There is a small zoo of additional stuff that has to be installed and running for the main app to work. That stuff may also run in several instances, one for each environment you want to use (development, test). And when you suddenly realize that something required is not running, you waste more precious time to find what's wrong and to fox it. Basically it's a never ending fight with the environment, until you gradually get used to it and everything starts to work, because just like an experienced puppet master you have an eye for things and grow to feel what strings should be pulled to get back on track.

And of course, those extra dependencies have their own rituals, like you occasionally may have to rebuild the indexes for the full text search server.

The Code Base

Navigating around a huge codebase of a heavily dynamic language is quite tricky, especially in the very beginning.

This is mostly it. The rest is just pure awesomeness!

Lessons Learned

Speeding things up

I've tried profiling, looking for bottlenecks, cutting out routes, removing gems, but nothing gave a significant speed up for Rails boot time.
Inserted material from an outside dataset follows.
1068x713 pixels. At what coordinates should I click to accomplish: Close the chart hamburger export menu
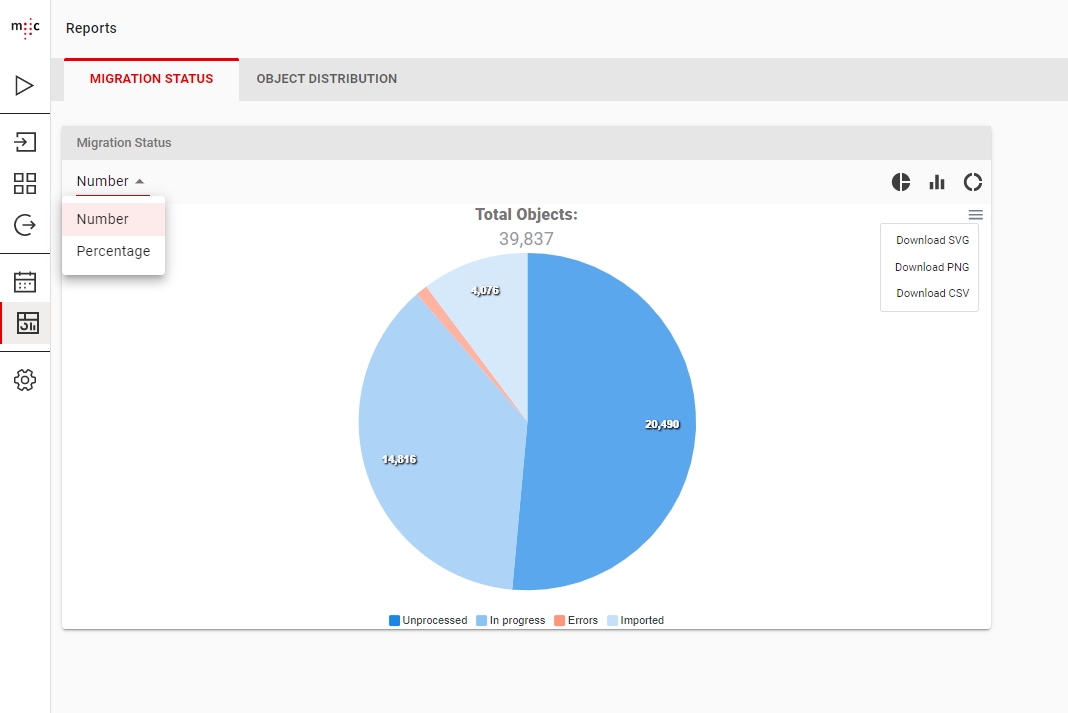(x=975, y=215)
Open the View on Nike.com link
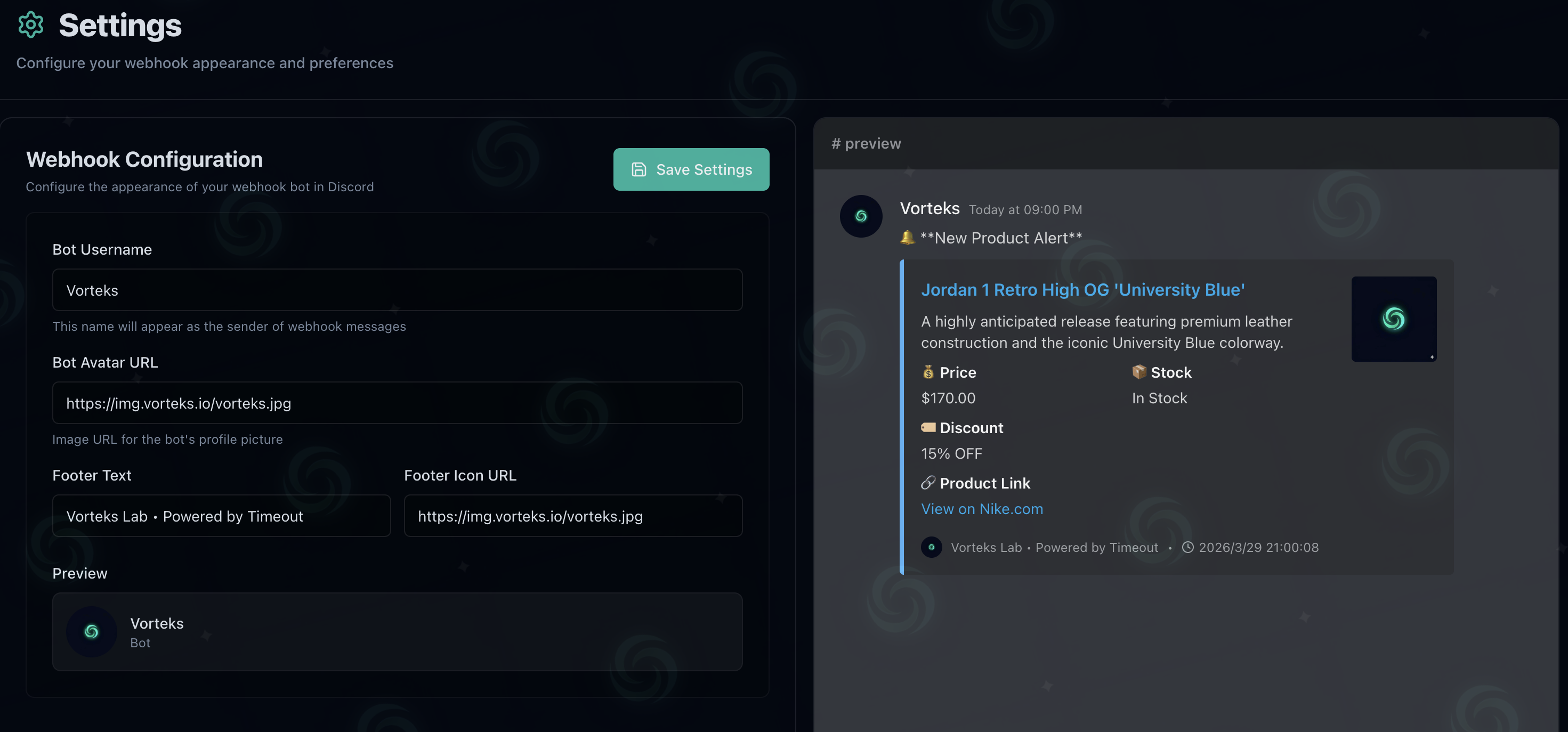Viewport: 1568px width, 732px height. pos(981,509)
When running individual tests, spork gave a pretty good performance gain, but then a colleague pointed me to something better - zeus. It's a nifty thing that pre-boots various parts of rails and allows rapid execution for all those tasks that used to make me wait for 25 seconds. Running an individual test now takes 5 seconds instead of 30. Great success!

Tame the Zoo with Bootstrap Script

I've found a nice presentation by a GitHubber Zach Holman, which suggested using a script/bootstrap which would handle installing dependencies and more things that hurt newbies. Haven't done it yet, but I'm eventually going to write one.

Use the Right Tools

I started out with RubyMine - thought it would help me get around the code easier. It has a couple of goodies in it's pocket, but you can do nearly everything using good old Vim, proper shell and terminal - and you will have much more fun too. Use ctags to jump around the code like a boss. Lots of people are in love with Sublime, so it's worth checking out.

I've also found some tools that are very helpful for getting to know the application.

Rails Footnotes appends every page with a footer that contains lots of debug information and links that open your text editor with current controller, etc.

Pry is great for debugging. You just add binding.pry anywhere in your code and it stops with an interactive shell. Just like ipdb.set_trace does in Python. You can use pdb, but ipdb is better, but let's not get carried away. Also take a look at pry-nav, because for some weird reason pry alone won't give you the possibility to step around your code, and you should really want that.

Summary (last update: Oct 27, 2012)

  • Use zeus to get super fast Rails boot time.
  • Get some inspiration here and write a script for installing/starting/managing your development environment.
  • If you want to have more fun, don't use a heavy IDE. Use Sublime or vim. Here's my vim config.
  • Use ctags with your text editor (it should support the integration).
  • Use Pry and pry-nav gem to debug.